Eine Anmeldung ist bereits bei einer Demonstration, die ausschließlich von einem Zusammenhang organisiert wird, sehr kritikwürdig. In dem Fall, dass einzelne Gruppen zu unangemeldeten Aktionen gegen eine faschistische Veranstaltung mobilisieren, erscheint uns eine Entscheidung von weiteren einzelnen Gruppen, mehrere Versammlungsorte des Gegenproteste anzumelden, allerdings noch bedenklicher. Mit solch einer Entscheidung werden Proteste vereinnahmt und es wird in Kauf genommen, dass nicht angemeldete antifaschistische Aktionen, die auch stattfinden, kriminalisiert und Ziel von Polizeigewalt werden.
 
Am 2. Mai wurden Versuche, die Zugänge zur AFD-Kundgegung ausserhalb der angemeldeten Versammlungen  zu blockieren, von der Polizei brutal aufgelöst. Dabei betonte die Einsatzleitung der Polizei, dass eben diese blockierenden Antifaschist*innen sich doch zu den angemeldeten Kundgebungen begeben sollten und löste diese (Blockaden) schlussendlich mit der Begründung auf, dass es sich dabei um NICHT-genehmigte Versammlungen handeln würde. Seitens der Teilnehmer*innen der angemeldeten Versammlung war zu diesem Zeitpunkt eine Solidarisierung mit den Blockierenden schwierig. Dazu hätten sie selbst gegen die Auflagen der angemeldeten Kundgebungen verstoßen müssen.

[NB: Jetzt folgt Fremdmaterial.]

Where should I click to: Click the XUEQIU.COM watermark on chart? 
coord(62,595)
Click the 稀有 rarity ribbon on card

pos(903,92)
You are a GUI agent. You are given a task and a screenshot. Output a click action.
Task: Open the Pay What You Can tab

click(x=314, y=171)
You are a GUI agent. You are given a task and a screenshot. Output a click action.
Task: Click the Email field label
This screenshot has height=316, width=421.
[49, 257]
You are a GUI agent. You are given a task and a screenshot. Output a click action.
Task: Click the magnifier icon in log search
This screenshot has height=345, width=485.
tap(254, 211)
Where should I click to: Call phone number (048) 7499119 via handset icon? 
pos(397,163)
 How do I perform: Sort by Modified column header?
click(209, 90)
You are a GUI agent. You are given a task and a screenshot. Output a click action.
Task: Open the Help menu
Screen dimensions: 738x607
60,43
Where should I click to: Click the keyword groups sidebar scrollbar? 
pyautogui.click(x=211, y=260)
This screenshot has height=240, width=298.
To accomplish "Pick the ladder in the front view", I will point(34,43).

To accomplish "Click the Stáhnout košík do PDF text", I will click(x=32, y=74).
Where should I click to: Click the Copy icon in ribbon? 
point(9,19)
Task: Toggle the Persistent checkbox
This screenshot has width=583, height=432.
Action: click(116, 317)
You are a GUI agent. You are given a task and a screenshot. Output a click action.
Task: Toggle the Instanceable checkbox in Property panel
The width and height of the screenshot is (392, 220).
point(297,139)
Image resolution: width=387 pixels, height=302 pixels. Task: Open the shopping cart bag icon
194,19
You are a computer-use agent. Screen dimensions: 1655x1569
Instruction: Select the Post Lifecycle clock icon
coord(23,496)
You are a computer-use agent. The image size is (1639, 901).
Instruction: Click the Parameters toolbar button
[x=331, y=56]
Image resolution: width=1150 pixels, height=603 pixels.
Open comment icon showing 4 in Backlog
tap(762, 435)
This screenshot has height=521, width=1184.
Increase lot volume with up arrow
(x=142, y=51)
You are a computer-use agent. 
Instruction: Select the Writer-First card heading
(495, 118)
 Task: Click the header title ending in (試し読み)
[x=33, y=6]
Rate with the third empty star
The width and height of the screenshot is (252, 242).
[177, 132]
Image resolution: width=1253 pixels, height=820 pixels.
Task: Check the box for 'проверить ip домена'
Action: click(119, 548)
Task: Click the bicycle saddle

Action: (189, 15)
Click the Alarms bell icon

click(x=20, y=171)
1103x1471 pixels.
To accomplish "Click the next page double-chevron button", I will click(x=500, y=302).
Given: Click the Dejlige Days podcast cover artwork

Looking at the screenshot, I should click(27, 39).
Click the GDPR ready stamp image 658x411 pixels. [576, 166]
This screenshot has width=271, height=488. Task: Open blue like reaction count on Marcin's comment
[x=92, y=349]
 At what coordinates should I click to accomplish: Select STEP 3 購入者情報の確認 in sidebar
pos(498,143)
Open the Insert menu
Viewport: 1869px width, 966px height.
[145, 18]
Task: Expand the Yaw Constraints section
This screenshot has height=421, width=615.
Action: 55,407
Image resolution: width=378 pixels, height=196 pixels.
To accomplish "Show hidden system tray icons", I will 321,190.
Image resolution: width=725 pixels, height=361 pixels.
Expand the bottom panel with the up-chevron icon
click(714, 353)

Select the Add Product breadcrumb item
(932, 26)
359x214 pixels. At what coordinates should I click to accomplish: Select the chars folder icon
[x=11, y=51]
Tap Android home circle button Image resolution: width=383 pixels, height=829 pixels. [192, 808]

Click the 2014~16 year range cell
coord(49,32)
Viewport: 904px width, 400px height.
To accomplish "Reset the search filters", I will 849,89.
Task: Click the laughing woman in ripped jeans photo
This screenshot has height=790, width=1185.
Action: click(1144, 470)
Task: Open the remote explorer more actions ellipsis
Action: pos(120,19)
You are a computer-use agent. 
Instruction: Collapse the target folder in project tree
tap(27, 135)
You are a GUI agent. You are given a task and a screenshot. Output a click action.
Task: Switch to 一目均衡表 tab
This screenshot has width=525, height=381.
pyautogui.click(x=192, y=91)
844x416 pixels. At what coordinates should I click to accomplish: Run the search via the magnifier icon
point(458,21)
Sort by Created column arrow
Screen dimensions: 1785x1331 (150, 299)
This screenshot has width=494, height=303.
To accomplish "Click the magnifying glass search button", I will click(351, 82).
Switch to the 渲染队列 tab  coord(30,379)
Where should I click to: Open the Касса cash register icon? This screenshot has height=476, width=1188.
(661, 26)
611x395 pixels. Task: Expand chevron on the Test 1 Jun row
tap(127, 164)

Warum also nun wieder dieses Anmelden von Protest?
Die Versammlungsbehörde, ein Teil der Polizei/Ordnungsamts, ist niemals unser Freund und wird uns auch niemals wohlwollend entgegenkommen. Warum sollten wir um Erlaubnis bei eben diesen Behörden fragen, die mit martialischen Polizeiaufgeboten und massiver Polizeigewalt Demonstrationen und Kundgebungen von Faschist*innen beschützt und ihnen den Weg frei prügelt?
Was uns dann noch bleibt ist rein symbolischer Protest, der den Autoritäten und den Faschist*innen nicht schadet. Und das in Zeiten, in denen die Zahl der rechten/rassistischen Anschläge und Morde immer weiter steigt, während an den Mauern der Festung Europa tausende ihr Leben lassen und wir von einer Krise in die nächste rutschen.
 
Freiheit wird nicht erbettelt, sondern erkämpft!